[Rockhounds] Volcanos, earthquakes and things
Earl R. Verbeek
everbeek at sterlinghillminingmuseum.org
Tue Jan 8 06:30:55 PST 2008
Hi Axel,
The idea of quartz growing with c-axes aligned with the gravitational
field is an interesting one, and also easily testable. Has this ever
been demonstrated? In plutonic rocks the dominant control is the flow
of viscous magma, which tends to rotate any elongate mineral grain into
parallelism with the flow layers, and also tends to rotate the long
direction of those grains parallel to the flow vectors. You thus see,
in some plutonic rocks, a strong preferred orientation of elongate
mineral grains, but the orientation is controlled by magma flow
patterns, not gravity.
In metamorphic rocks the directions of quartz c-axis orientations are
often strongly aligned, but here the control is tectonic plate movements
setting up strong deformation stresses in the rocks. There is a vast
literature on this subject (and on the plutonic rocks too).
In sedimentary rocks the quartz grains, if they have any elongate
character to them, tend to lie with their long axes parallel to bedding.
The long axes of the grains would naturally tend to be parallel to the
c-axes of the original crystals. You can also get lineation, with all
the c-axes pointing in the same direction as well as lying within the
plane of bedding. Here the dominant controls are gravity (which
determines that bedding planes will be horizontal in most cases) and
fluid flow (which determines the direction the c-axes will line up).
I think the key point is that oriented quartz grains can be expected in
many types of rock (indeed, have been proven by measurement to be
present), so it might indeed be possible for those grains to exhibit
some cumulative piezoelectric effect during earthquake deformation.

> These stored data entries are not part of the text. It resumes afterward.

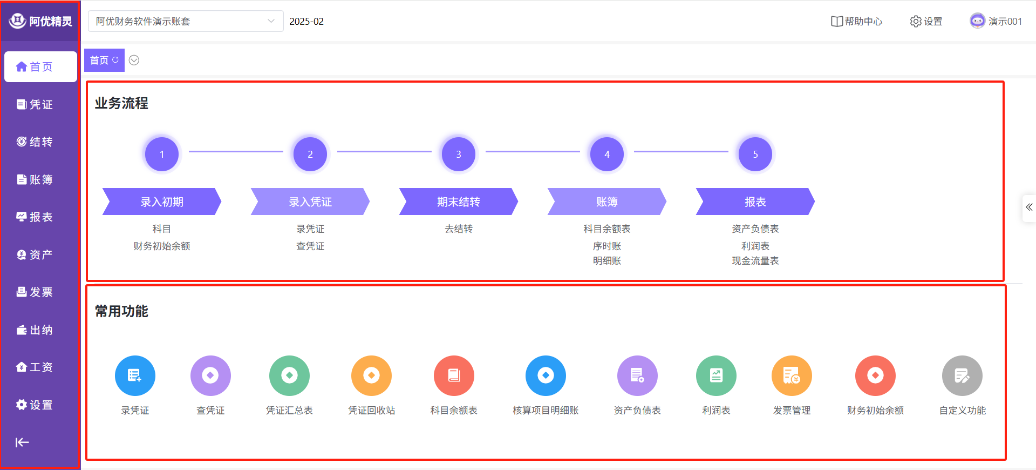1036x470 pixels.
Task: Open the account set dropdown 阿优财务软件演示账套
Action: (x=185, y=22)

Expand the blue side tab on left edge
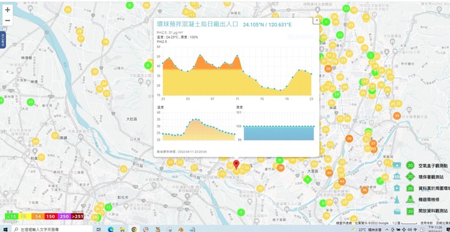pyautogui.click(x=3, y=40)
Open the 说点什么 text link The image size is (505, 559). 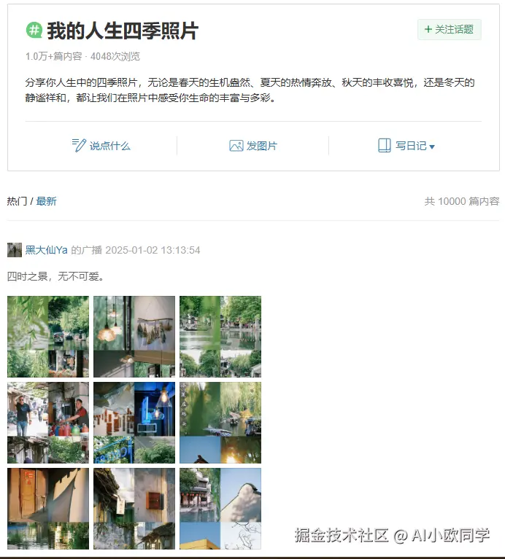tap(110, 146)
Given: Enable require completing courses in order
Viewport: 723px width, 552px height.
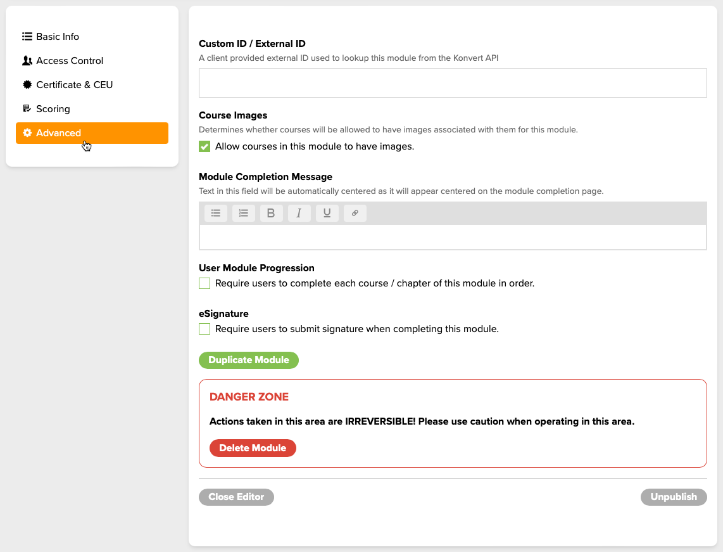Looking at the screenshot, I should coord(204,283).
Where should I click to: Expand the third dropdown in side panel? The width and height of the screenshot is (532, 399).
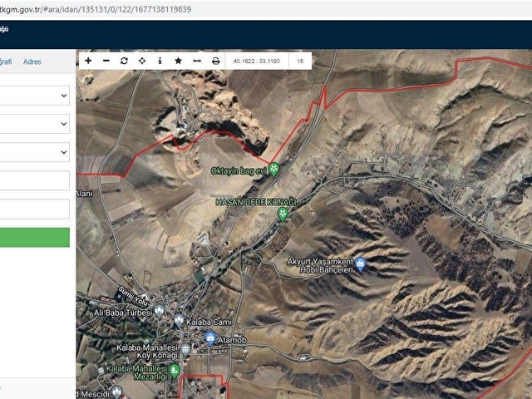34,152
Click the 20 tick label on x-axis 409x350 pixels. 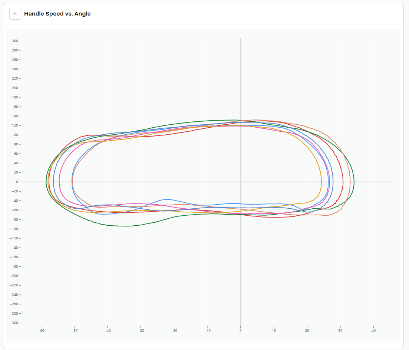[x=307, y=331]
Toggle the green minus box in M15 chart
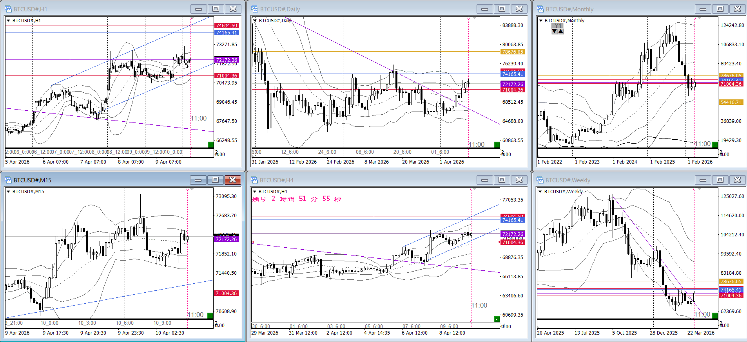The width and height of the screenshot is (747, 342). click(210, 316)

That's a part of the literature I haven't followed.
That help?
Cheers- Earl
Dr. Earl R. Verbeek
Resident Geologist
Sterling Hill Mining Museum
P: 973-209-7212
F: 973-209-8505
E: shmm at ptd.net
-----Original Message-----
From: rockhounds-bounces at lists.drizzle.com
[mailto:rockhounds-bounces at lists.drizzle.com] On Behalf Of Axel
Emmermann
Sent: Tuesday, January 08, 2008 8:07 AM
To: 'Rockhounds at drizzle.com: A mailing list for rock and gem collectors'
Subject: RE: [Rockhounds] Volcanos, earthquakes and things
Hi Kreigh & Kitty & all,
I'm gathering data for a speech on the subject for my club. A somewhat
frivolous speech since none of the below has been confirmed by solid
research as far as I know. More like exploring an idea than a real
speech
;-)))
It seems that compression of quartz bearing rock layers generates the
cumulative effect of the piezo-electric field of billions of tiny quartz
crystals.
The reason for this is that quartz crystals grow with their c-axis
aligned
with the earth's gravitational field. So , any plutonite with
micro-crystals
of quartz would have those crystals aligned following it's orientation
to
the earth's axis at the time it solidified. Pressure on the rock in the
direction of the c-axis of the crystals would generate tiny electric
fields
round each crystal. The effect (although I think that it still needs
some
proof) may be the cause of the so called quake-lights. It may even be
strong
enough to directly influence sensory perception and cause hallucinations
in
persons that are susceptible to it: UFO sightings, alien abduction
stories,
ghost apparitions, feelings of anxiety, elfs, cobolds... A lot of myth
and
perhaps even man's inclination to religion and mysticism may have begun
here.
In this respect I would find it logical that if seismic disturbance
creates
strong electrical fields it also causes ELF/VLF emissions.
I'm still looking for a way to measure flutuations of the elctric field
of
quartz bearing rock when compressed near breaking point. ;-)))
I'd like the opinion of a geologist on this one very much.